*Document text*
He conceded that the futures will be regulated to some extent because they are going to be trading on a regulated exchange.
There had been concerns that the product was rushed to the market, and the CBOE would not have the necessary tools to prevent market manipulation. Michael Mollet, director of product development at CBOE, said that the exchange had been working on the futures contract for six months, were more than ready for Sunday’s trading and don’t anticipate any problems.
“We have an active experienced regulatory team and we have certain risk controls on the exchange that have been in place for several years,” he said. “One of the things that we like about Gemini [the cash exchange Cboe is partnered with] is that they have taken on a regulatory framework that they haven’t been required to take on, they look a lot like a more traditional exchange from the perspective of clients, regulation - we are confident in their abilities and they are confident in ours.”
As digital currencies increase in size and popularity, it seems increasingly unlikely they will remain unregulated in the US. The Securities and Exchange Commission (SEC) has so far kept a safe distance from all things bitcoin, but has indicated that it is monitoring the situation closely. In March, the regulator declined to approve the Winklevoss’ Gemini Exchanges ETF. According to Lloyd this shows a reluctance to address the absence of regulation in the bitcoin cash market.
“They said it would be important that there was a well regulated bitcoin market for them to be comfortable,” he said. “So if these futures contracts take off then the securities exchange can apply to the SEC and say: ‘there is now a regulated bitcoin regulated derivatives market’.”
The fact exchanges with the weight of CME and CBOE are now offering bitcoin futures contracts shows the gravitas that the sector has accumulated in 2017 and could point to the overall progression of the industry, which could bode well for other similar cryptocurrencies.

Dataset entries:
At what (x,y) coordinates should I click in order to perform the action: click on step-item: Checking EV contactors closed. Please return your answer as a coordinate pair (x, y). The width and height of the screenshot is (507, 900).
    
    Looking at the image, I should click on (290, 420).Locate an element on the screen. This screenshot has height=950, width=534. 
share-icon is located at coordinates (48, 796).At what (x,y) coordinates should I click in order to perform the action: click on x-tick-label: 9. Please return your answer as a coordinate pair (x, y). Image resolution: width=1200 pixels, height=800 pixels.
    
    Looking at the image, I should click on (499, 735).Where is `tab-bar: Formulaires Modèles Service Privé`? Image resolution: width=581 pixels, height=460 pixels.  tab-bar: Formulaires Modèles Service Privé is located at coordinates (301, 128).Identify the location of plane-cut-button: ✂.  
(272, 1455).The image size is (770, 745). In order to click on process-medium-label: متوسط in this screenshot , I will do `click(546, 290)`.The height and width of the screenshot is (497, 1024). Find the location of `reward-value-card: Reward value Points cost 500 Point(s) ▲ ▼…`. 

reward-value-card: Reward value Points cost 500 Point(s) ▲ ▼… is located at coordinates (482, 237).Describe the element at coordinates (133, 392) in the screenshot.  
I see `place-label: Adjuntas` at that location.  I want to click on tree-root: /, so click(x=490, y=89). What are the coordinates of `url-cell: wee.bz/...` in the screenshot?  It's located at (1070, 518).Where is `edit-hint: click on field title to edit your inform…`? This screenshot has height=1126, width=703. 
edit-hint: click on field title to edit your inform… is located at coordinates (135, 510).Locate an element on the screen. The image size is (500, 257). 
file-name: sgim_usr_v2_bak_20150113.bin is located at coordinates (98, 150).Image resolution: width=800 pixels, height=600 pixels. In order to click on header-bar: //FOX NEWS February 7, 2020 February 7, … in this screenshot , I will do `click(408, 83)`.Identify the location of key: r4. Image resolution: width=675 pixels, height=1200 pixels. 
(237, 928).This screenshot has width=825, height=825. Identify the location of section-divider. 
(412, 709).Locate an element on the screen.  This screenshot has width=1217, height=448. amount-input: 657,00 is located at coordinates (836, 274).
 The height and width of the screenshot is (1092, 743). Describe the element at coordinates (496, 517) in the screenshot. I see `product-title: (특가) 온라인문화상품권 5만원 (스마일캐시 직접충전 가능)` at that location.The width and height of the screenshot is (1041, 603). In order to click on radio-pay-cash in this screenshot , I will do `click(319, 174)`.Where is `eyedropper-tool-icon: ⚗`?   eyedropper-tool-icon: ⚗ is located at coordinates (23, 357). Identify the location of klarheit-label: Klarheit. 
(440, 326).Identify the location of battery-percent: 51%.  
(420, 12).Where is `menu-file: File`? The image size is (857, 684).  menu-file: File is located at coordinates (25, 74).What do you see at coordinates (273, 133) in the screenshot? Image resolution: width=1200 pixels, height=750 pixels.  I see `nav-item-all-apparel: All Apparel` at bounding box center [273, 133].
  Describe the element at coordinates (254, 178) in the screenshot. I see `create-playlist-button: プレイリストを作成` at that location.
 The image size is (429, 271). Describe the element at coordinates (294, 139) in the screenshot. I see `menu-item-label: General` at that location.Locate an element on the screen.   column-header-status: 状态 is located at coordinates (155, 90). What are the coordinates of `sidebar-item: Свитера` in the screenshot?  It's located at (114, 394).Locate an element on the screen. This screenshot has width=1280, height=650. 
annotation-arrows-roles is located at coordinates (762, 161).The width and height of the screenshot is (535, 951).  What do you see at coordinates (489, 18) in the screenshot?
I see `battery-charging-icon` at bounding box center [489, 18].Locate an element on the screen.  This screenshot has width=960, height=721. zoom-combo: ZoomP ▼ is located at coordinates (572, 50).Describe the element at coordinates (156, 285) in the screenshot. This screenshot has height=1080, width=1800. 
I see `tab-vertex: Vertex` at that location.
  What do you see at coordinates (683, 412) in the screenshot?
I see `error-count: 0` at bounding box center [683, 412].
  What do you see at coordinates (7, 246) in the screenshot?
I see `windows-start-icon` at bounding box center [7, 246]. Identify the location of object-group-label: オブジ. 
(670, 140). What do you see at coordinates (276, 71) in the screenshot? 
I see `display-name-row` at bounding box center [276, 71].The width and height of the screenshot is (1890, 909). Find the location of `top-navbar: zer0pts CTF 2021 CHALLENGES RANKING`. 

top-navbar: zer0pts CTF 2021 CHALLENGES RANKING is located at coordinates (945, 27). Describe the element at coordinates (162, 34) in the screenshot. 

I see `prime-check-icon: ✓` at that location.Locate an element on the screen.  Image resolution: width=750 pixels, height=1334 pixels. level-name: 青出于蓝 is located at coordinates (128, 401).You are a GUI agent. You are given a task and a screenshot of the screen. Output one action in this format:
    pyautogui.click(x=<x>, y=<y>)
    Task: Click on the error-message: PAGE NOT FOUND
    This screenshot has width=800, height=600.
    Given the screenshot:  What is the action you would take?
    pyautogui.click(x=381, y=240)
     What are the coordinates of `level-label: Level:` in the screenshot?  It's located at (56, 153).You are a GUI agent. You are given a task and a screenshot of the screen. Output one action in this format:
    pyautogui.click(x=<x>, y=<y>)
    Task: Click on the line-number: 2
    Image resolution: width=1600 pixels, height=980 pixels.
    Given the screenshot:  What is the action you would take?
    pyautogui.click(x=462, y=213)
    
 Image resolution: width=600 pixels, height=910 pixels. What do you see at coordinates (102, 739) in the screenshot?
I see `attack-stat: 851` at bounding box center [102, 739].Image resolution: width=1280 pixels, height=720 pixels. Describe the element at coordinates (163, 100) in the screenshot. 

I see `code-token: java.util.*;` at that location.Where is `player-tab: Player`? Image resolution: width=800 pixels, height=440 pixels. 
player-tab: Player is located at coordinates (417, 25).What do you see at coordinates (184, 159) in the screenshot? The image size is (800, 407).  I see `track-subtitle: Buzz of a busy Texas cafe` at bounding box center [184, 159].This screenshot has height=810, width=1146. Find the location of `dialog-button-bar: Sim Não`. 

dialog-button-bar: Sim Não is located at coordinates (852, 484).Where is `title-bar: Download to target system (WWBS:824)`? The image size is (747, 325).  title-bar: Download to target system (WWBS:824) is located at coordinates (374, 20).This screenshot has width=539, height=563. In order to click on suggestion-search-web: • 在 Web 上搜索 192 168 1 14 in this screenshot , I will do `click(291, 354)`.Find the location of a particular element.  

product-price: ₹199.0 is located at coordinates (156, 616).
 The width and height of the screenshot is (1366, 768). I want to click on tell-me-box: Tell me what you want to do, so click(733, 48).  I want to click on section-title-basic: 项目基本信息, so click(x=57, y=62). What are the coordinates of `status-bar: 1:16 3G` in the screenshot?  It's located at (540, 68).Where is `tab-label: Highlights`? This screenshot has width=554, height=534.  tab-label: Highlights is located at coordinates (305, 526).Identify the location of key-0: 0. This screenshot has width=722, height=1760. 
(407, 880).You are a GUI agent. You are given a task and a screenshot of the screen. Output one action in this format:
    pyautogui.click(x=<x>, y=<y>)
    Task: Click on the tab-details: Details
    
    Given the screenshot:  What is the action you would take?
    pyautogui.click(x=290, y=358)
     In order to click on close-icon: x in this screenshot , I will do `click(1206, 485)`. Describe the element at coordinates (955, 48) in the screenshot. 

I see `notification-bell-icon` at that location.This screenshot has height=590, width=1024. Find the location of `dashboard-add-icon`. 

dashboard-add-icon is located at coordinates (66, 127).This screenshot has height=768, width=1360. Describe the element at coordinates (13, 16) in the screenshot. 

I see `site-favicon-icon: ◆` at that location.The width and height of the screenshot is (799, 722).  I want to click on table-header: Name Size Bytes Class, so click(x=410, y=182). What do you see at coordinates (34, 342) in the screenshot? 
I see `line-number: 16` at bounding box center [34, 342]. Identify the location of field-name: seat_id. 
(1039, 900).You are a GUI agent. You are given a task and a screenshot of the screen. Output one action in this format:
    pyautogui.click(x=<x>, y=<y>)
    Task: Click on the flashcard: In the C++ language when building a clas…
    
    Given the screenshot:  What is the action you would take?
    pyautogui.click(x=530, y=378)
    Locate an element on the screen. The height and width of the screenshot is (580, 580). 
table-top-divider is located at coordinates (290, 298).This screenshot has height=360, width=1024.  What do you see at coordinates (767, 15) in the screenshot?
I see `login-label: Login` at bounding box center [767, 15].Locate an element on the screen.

*Task list*
1. According to the text on bitcoin futures, how long had the exchange been working on the futures contract?
2. Rewrite the part of the text on bitcoin futures from "There had been" to "anticipate any problems.", replacing "six months" with "eight months".
3. List every organization named in the text on bitcoin futures.

*Set of answers*
1. Six months.

2.
There had been concerns that the product was rushed to the market, and the CBOE would not have the necessary tools to prevent market manipulation. Michael Mollet, director of product development at CBOE, said that the exchange had been working on the futures contract for eight months, were more than ready for Sunday’s trading and don’t anticipate any problems.

3. CBOE (Cboe), Gemini, the Securities and Exchange Commission (SEC), CME